> DATASET RECORDS:
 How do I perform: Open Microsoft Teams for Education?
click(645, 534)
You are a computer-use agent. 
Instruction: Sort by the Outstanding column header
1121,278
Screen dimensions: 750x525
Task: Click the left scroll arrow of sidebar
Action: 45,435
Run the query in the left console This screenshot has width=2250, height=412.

* * *

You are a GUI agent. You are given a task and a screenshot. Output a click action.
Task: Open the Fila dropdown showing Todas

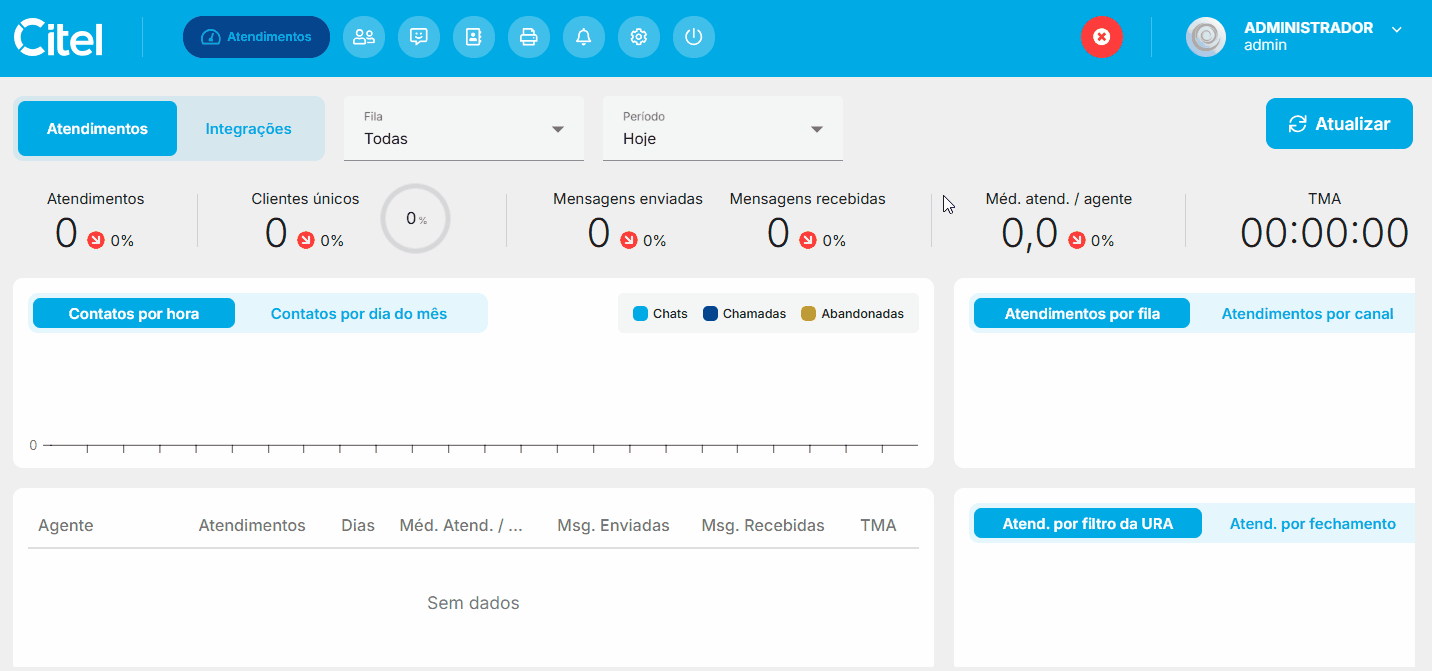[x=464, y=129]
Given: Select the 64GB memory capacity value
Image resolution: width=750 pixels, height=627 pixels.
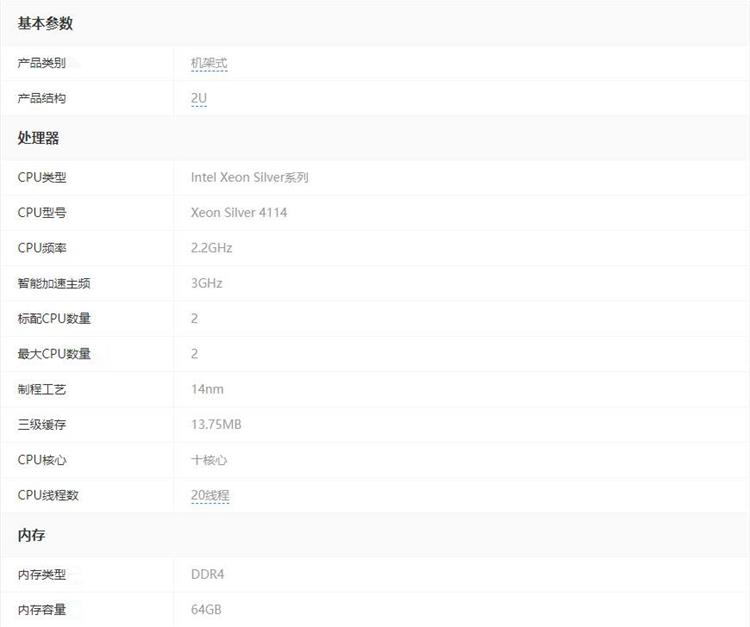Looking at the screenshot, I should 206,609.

==

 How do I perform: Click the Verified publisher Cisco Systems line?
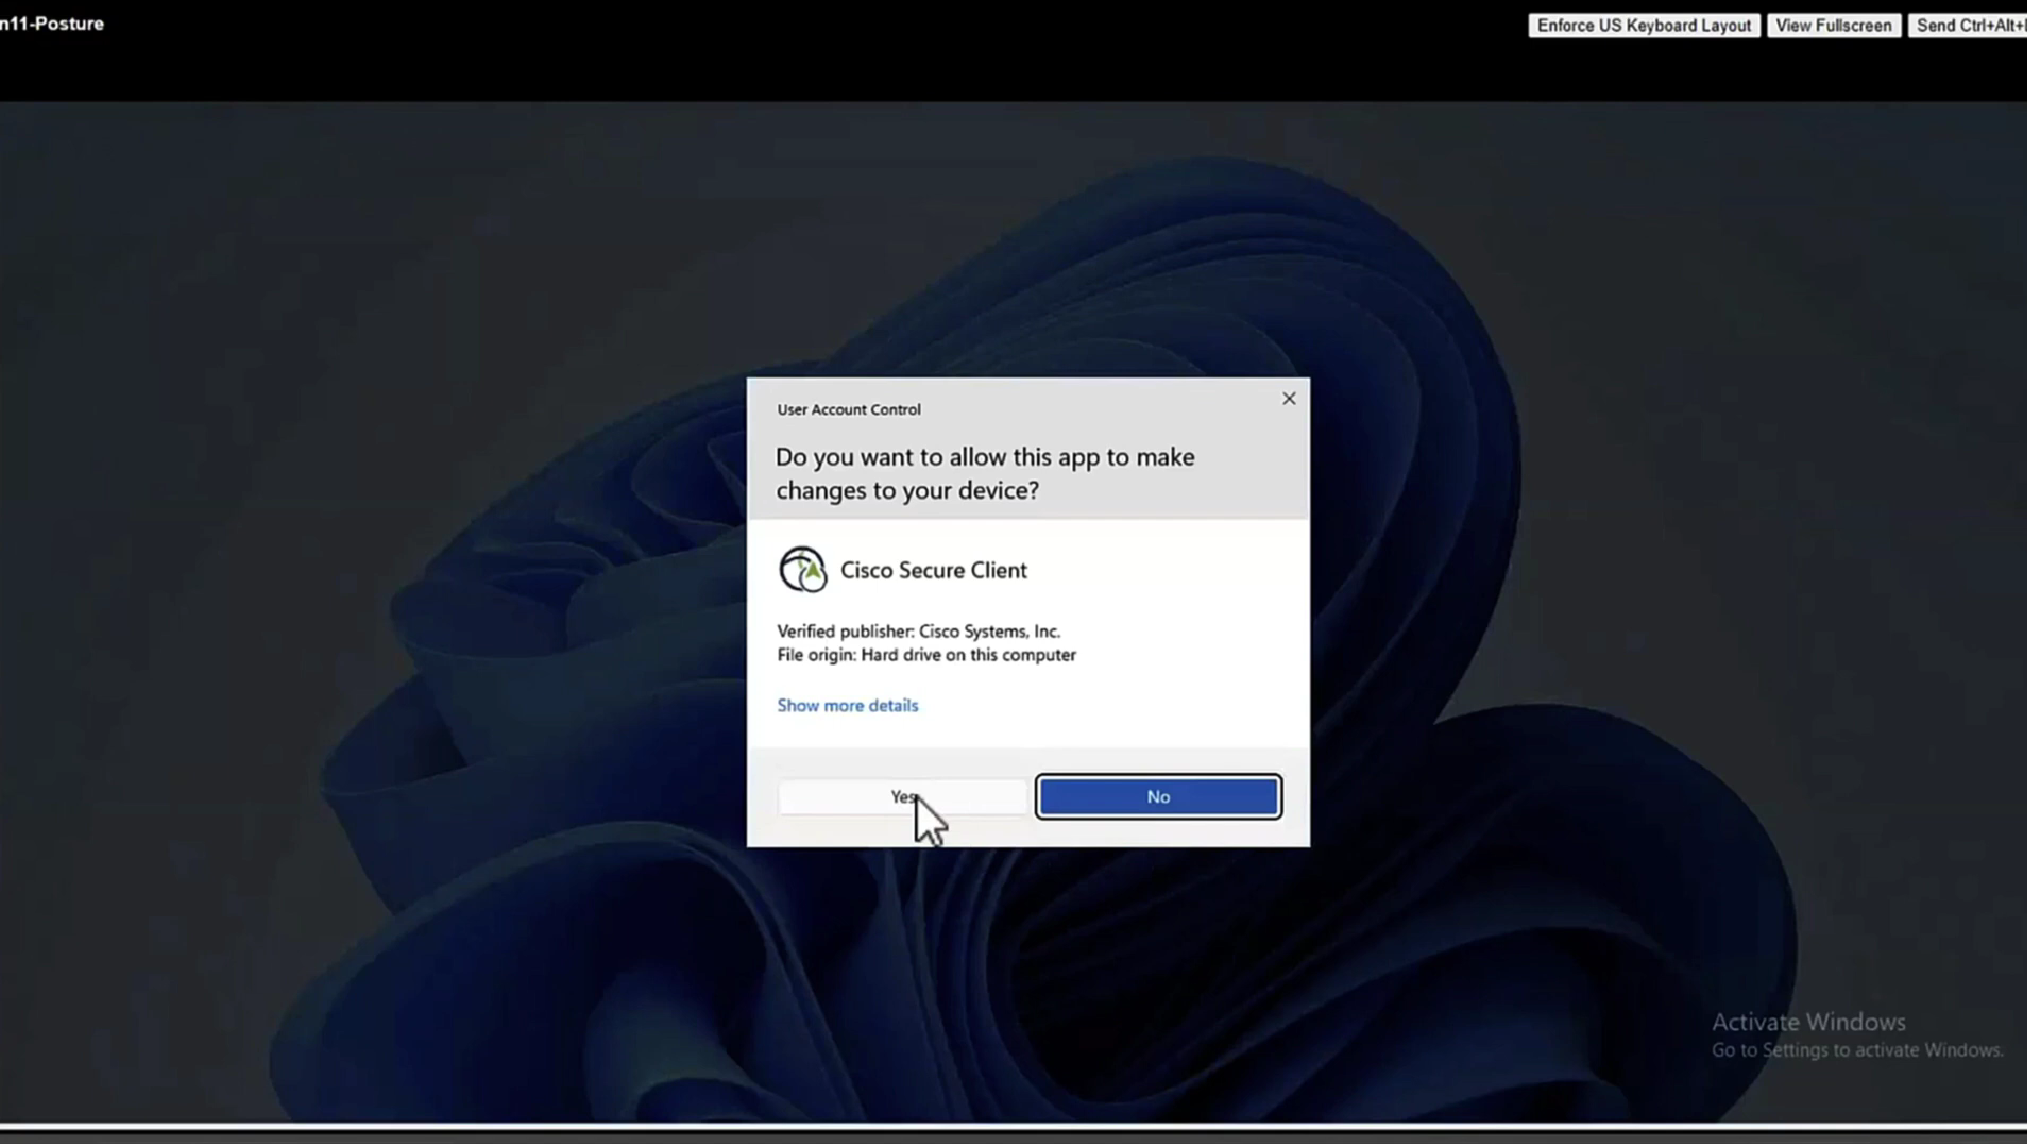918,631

> WHAT YOU ARE ASKED TO DO:
Pick out each line in the entries above that contains the word "left". Letter case must match.

> WRITTEN RESPONSE:
Task: Click the left scroll arrow of sidebar
Run the query in the left console This screenshot has width=2250, height=412.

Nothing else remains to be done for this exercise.